_Study material_.
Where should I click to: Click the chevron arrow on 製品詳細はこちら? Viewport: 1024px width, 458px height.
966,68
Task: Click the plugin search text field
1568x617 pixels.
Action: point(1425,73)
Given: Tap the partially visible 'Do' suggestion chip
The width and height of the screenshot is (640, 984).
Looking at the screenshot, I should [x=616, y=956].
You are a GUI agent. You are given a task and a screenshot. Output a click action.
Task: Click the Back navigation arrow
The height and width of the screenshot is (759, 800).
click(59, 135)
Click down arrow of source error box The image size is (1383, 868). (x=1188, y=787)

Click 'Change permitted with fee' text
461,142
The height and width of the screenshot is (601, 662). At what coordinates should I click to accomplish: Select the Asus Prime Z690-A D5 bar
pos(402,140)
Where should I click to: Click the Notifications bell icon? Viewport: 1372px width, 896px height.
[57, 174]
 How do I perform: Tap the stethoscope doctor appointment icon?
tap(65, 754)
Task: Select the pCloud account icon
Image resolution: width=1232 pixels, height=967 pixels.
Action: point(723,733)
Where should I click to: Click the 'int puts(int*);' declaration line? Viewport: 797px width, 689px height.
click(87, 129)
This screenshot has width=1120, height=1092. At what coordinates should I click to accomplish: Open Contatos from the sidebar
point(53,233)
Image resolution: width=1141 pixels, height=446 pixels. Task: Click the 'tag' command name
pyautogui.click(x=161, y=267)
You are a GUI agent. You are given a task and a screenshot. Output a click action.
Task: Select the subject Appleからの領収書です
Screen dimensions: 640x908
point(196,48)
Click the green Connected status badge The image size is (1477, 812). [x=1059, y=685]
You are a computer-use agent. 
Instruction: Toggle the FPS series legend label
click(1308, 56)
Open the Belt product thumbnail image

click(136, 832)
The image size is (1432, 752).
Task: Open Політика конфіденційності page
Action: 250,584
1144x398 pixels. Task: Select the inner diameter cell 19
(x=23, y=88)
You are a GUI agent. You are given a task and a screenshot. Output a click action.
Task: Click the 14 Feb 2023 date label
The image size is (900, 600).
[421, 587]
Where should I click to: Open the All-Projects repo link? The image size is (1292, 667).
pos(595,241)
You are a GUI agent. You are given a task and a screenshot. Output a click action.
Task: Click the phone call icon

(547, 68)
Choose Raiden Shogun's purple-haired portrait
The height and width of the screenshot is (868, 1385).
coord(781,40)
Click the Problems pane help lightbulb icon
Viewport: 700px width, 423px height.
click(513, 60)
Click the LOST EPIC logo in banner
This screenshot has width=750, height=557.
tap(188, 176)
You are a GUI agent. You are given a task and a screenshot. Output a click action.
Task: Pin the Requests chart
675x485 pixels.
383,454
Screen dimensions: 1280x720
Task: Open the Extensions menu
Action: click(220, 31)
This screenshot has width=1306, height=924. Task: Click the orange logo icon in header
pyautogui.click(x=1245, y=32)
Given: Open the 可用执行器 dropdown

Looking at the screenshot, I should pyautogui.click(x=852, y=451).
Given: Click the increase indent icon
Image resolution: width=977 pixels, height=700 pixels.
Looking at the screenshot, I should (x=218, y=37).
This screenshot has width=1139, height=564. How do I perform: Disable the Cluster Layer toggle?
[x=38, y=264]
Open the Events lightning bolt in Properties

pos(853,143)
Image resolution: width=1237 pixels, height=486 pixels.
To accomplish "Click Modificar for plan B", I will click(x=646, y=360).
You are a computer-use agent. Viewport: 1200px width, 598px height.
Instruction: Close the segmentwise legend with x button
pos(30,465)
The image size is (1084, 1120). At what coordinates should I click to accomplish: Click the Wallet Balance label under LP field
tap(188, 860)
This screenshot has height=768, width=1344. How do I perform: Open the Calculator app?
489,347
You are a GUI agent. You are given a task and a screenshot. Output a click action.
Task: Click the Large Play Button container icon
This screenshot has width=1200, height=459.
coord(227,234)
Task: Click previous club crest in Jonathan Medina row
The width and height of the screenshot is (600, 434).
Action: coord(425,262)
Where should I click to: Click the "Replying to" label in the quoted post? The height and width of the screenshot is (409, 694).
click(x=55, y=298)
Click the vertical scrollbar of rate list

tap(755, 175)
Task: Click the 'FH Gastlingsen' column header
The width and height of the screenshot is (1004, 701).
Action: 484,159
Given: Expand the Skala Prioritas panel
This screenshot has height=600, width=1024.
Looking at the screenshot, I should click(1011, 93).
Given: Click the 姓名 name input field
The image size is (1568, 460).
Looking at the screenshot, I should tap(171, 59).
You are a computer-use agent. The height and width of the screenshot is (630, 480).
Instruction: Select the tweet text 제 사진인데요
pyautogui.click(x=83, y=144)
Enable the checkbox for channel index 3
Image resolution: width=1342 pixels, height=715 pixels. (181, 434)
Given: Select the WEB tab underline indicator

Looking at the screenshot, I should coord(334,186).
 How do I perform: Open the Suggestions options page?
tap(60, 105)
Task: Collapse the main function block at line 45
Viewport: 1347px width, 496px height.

_Assignment_. Take the lines from the first line of the records through the line holding "Task: Click the Back navigation arrow", both included, and please reproduce them exactly with nothing added.

_Expected answer_.
Where should I click to: Click the chevron arrow on 製品詳細はこちら? Viewport: 1024px width, 458px height.
966,68
Task: Click the plugin search text field
1568x617 pixels.
Action: point(1425,73)
Given: Tap the partially visible 'Do' suggestion chip
The width and height of the screenshot is (640, 984).
Looking at the screenshot, I should [x=616, y=956].
You are a GUI agent. You are given a task and a screenshot. Output a click action.
Task: Click the Back navigation arrow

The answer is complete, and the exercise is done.